The condensers used are similar to those already described in connection with the engines, and need no further comment. About the evaporators, it may be said that they are so constructed that they can be cleaned out easily as soon as the accumulation of salt and other matter renders the operation necessary. Usually one side is hinged, and provided with a number of bolts all round the edges which are quickly removed and replaced.

The United States Navy includes a ship, the Iris, whose sole duty is to supply the fleet she attends with plenty of fresh water. She was built in 1885 by Messrs. R. and W. Hawthorn, of Newcastle-on-Tyne, and measures 310 feet in length, 38 1 / 2 feet beam. For her size she has remarkable bunker capacity, and can accommodate nearly 2,500 tons of coal. Fore and aft are huge storage tanks to hold between them about 170,000 gallons of fresh water. Her stills can produce a maximum of 60,000 gallons a day. It has been reckoned that each ton of water distilled costs only 18 cents; or, stated otherwise, that 40 gallons cost one penny. At many ports fresh water costs three or four times this figure; and even when procured is of doubtful purity. During the Spanish-American War the Iris and a sister ship, the Rainbow, proved most useful.

REFRIGERATORS

Of late years the frozen-meat trade has increased by leaps and bounds. Australia, New Zealand, Argentina, Canada, and the United States send millions of pounds' worth of mutton and beef across the water every year to help feed the populations of England and Europe.

In past times the live animals were sent, to be either killed when disembarked or fatted up for the market. This practice was expensive, and attended by much suffering of the unfortunate creatures if bad weather knocked the vessel about.

Refrigerating machinery has altered the traffic most fundamentally. Not only can more meat be sent at lower rates, but the variety is increased; and many other substances than flesh are often found in the cold stores of a ship—butter and fruit being important items.

Certain steamship lines, such as the Shaw, Savill, and Albion—plying between England and Australasia—include vessels specially built for the transport of vast numbers of carcases.

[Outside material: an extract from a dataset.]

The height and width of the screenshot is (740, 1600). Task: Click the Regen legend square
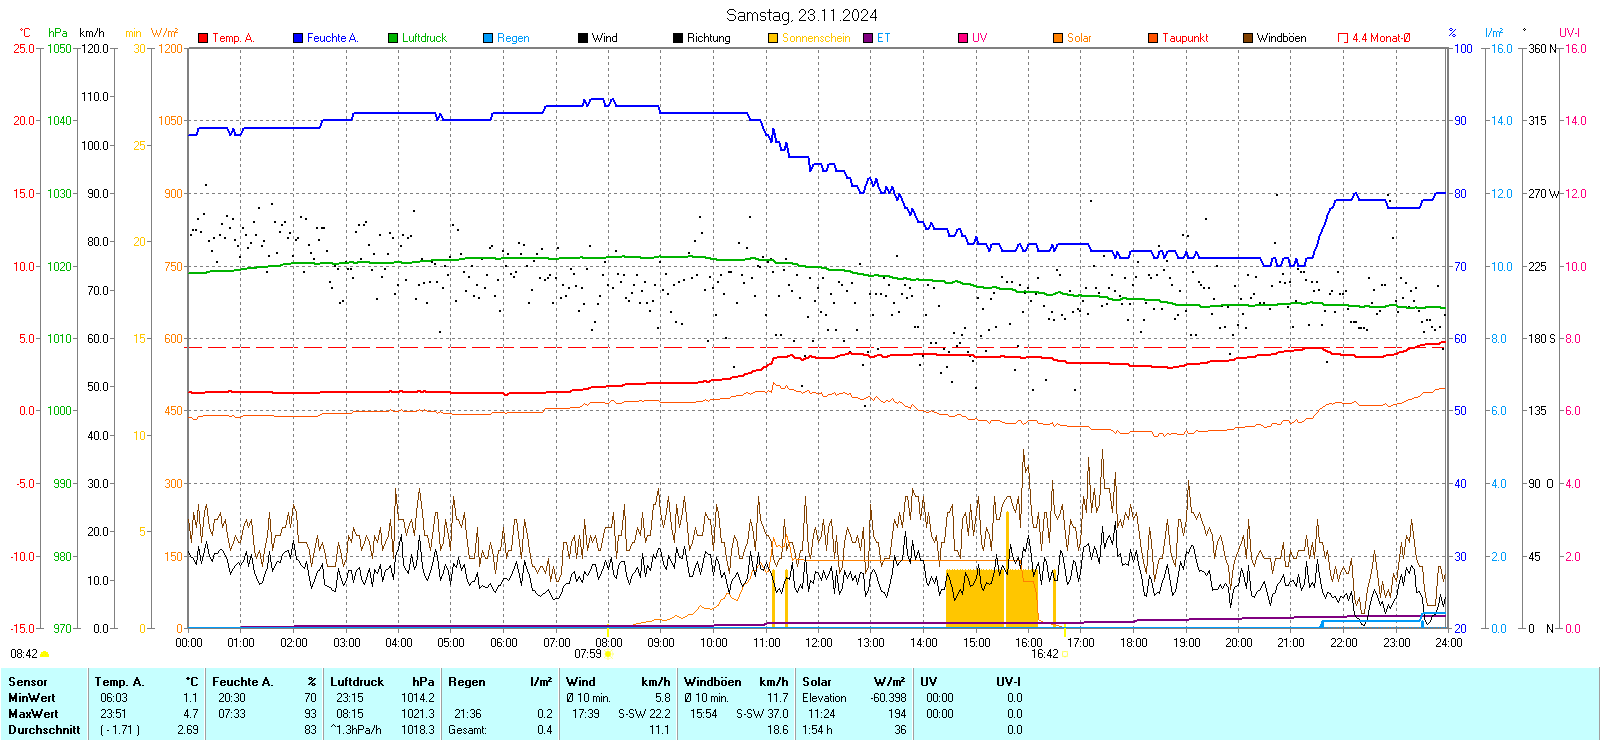tap(488, 38)
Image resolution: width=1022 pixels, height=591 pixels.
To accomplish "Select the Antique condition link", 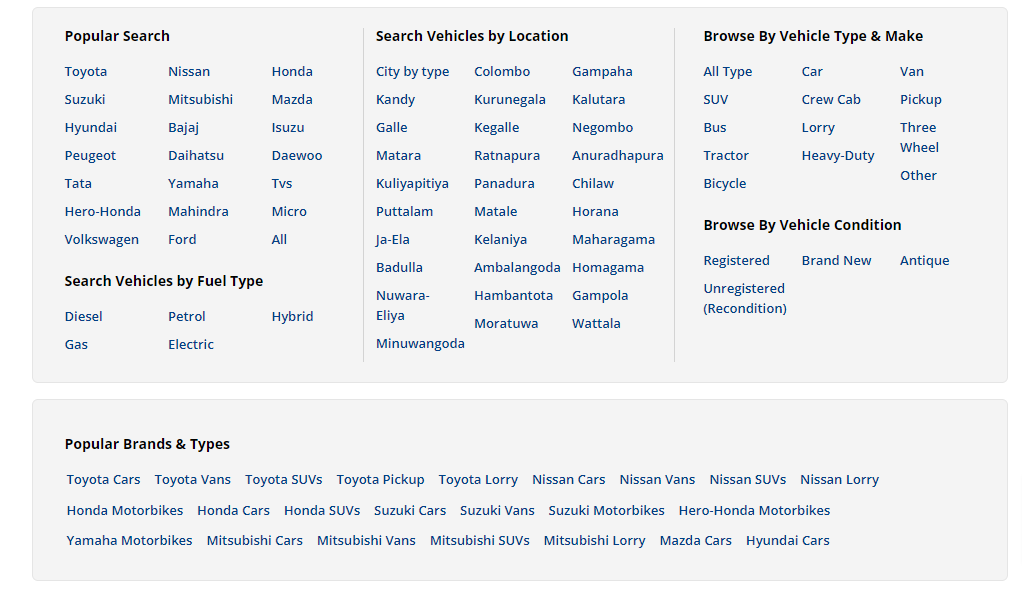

Upwards of a million carcases have been packed into the hull of a single ship and kept perfectly fresh during the long six weeks' voyage across the Equator.

Every passenger-carrying steamer is provided with refrigerating rooms for the storage of perishable provisions; and as the comfort of the passengers, not to say their luxury, is bound up with these compartments, it will be interesting to glance at the method employed for creating local frost amid surrounding heat.

The big principle underlying the refrigerator is this—that a liquid when turned into gas absorbs heat (thus, to convert water into steam you must feed it with heat from a fire), and that as soon as the gas loses a certain amount of its heat it reverts to liquid form.